■ **Selected passage**:
========================

Medical study: Gun ownership tied to rising child gunshot wounds, death

 
More children are landing in the hospital every year dead or injured from gunfire, according to a study presented to the American Academy of Pediatrics. The problem, the authors say, is just having a gun in the house, especially a handgun.

The findings are making headlines but they come as little surprise. The authors, Drs. Arin L. Madenci and Christopher B. Weldon, tallied child gunshot hospitalization rates from 1997 to 2009, which they report rose from 4300 to 7700 per year. Child gunshot deaths in the same period went from 317 to 503. Factors such as whether guns are kept loaded or locked up at home make a difference. But 77 percent of all the shootings involved a handgun. Shotguns came second, accounting for 19 percent.

The doctors’ public-safety recommendations:
[blockquote]Although recent policy proposals to limit military-style semi-automatic assault weapons are important, handguns remain the leading injurious agent and may be a more efficacious target… There was a significant relationship between percent-household gun ownership and percent-childhood gunshot wounds occurring in the home… Policies designed to reduce the number of household firearms, especially handguns, may reduce childhood gunshot wounds.[/blockquote]

The study comes as questions about gun ownership rates in the United States have also made news.

========================

■ **Activities**:
• a. In the article on child gunshot wounds, what percentage of all the shootings involved a handgun?
• b. Write the next paragraph of the article on child gunshot wounds and gun ownership, following on from its final sentence.

■ **Input data**:
========================

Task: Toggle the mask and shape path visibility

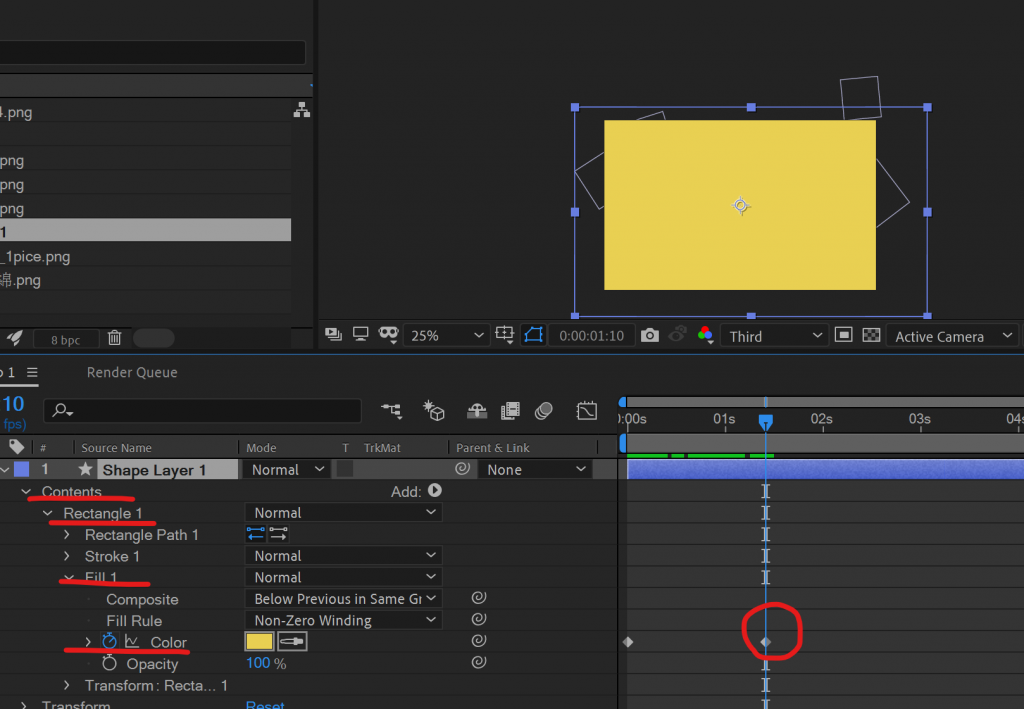Action: tap(534, 336)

========================

■ **Results in order**:
• a. 77 percent

• b.
Although famously hard to track accurately, recent surveys suggest gun ownership is falling in the United States. It was roughly 50 percent in the 1970s and has steadily declined since, hitting 35 percent in the 2000s, according to data analyzed this year by The New York Times.

Of course, the alleged reduced percentage of gun owners doesn’t necessarily mean that there are fewer homes with guns. The country’s population grew by 110 million between 1970 and 2012.